Industry-University Collaboration to Improve Test Data Quality

Abstract

A major engine manufacturer, Cummins, Inc., had organized a charter1 to provide training to a group of employees involved with data collection. Their objective was to improve data quality by improving the calibration of test instruments. The group of employees would also be encouraged to take the Certified Calibration Technician examination as part of obtaining this certification offered by the American Society for Quality. Essentially, their training served as a preparatory class for the CCT exam. However, other benefits outside of the exam were identified. They included improved efficiency and knowledge of calibration issues, establishment of a common vocabulary about calibration, and development of a professional development path for technicians. According to the Cummins, Inc. charter, “at the end of the day value will be added to Cummins as data quality, productivity and efficiency improve.”

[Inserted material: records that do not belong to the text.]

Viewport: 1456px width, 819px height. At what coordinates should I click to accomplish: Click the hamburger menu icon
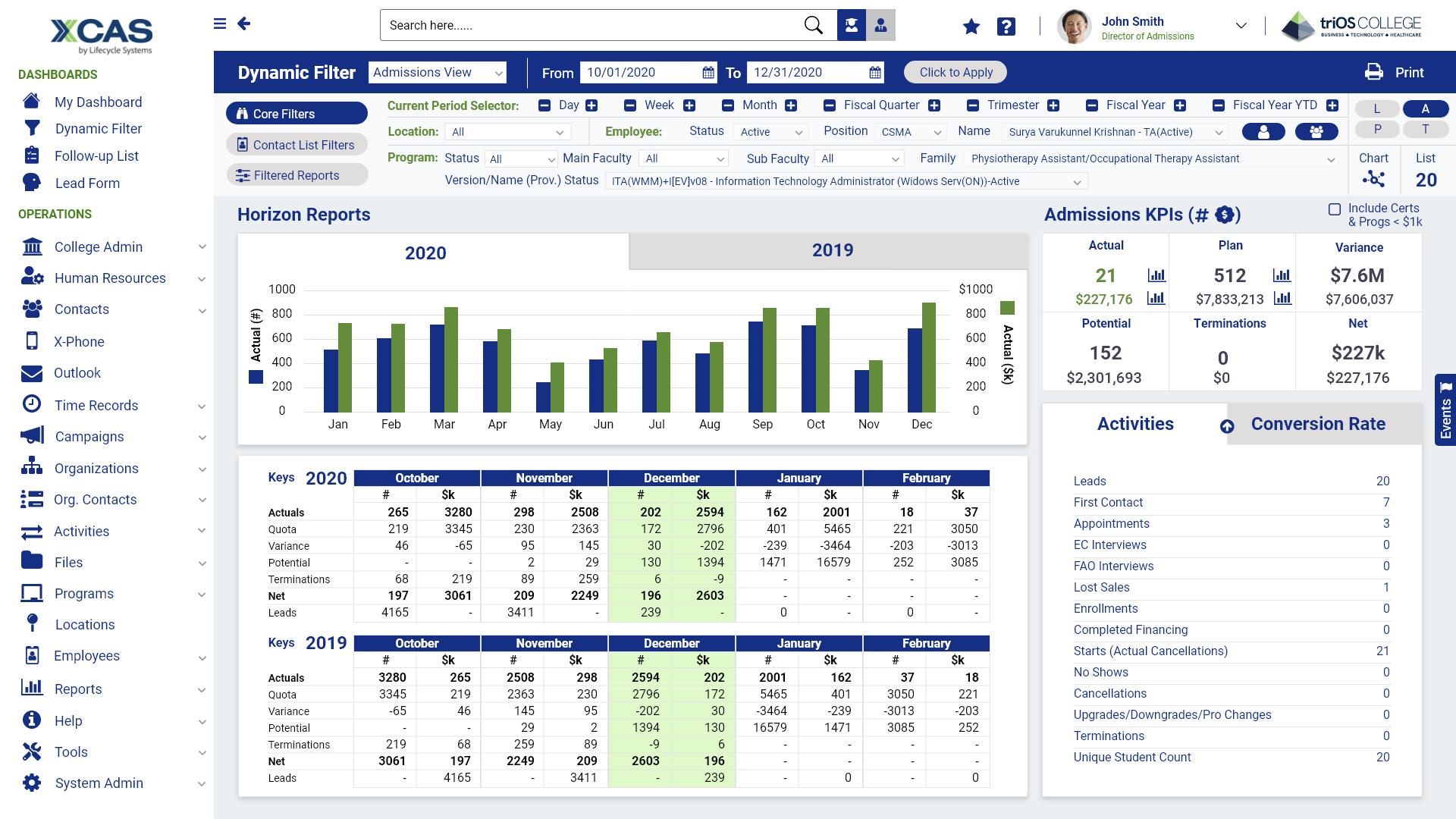(x=220, y=24)
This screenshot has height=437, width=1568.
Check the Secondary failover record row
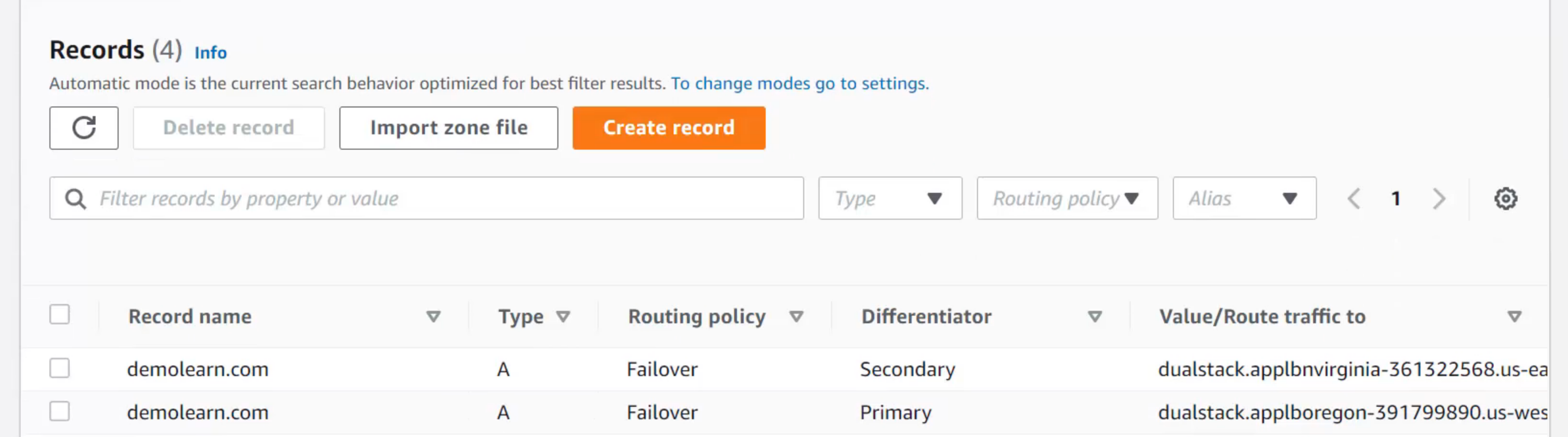(x=59, y=368)
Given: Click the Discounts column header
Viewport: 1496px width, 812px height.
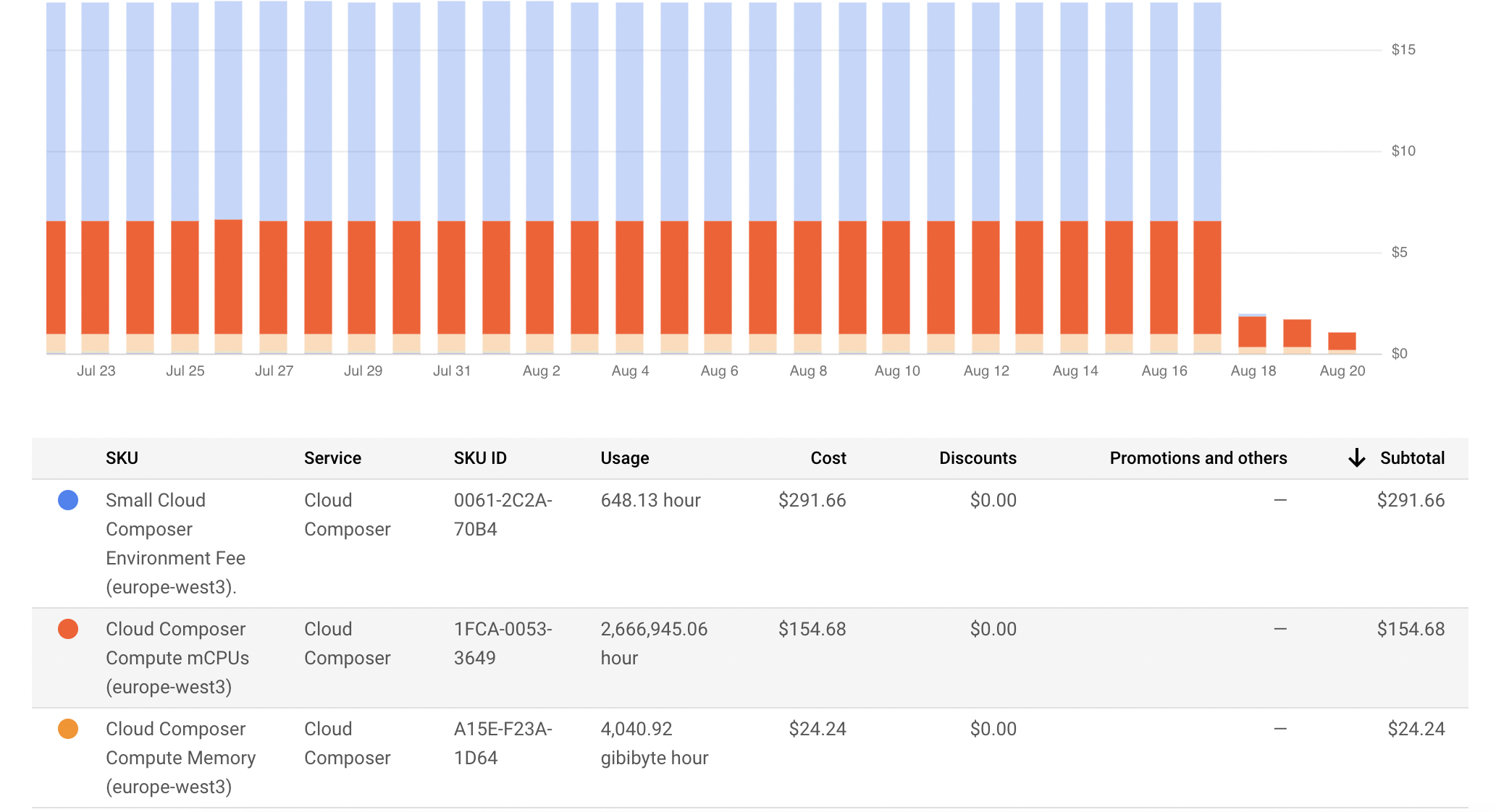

After conducting the class once, Cummins decided it was too costly for them to continue and approached the Purdue University College of Technology in Columbus, Indiana about offering the class as part of their curriculum. The mechanical engineering technology (MET) department of the College of Technology decided to implement the class. An outline of the class with desired objectives was submitted to the curriculum committee of the MET department and approved as a “Special Topics in MET” class. The class was offered with no prerequisite classes and approved as a technical selective for the two-year associate of science degree in MET. Employees from local industry as well as current students in MET were encouraged to register for the class. This class has been conducted during the fall semester in 2005, 2006 and 2007, serving over 40 students.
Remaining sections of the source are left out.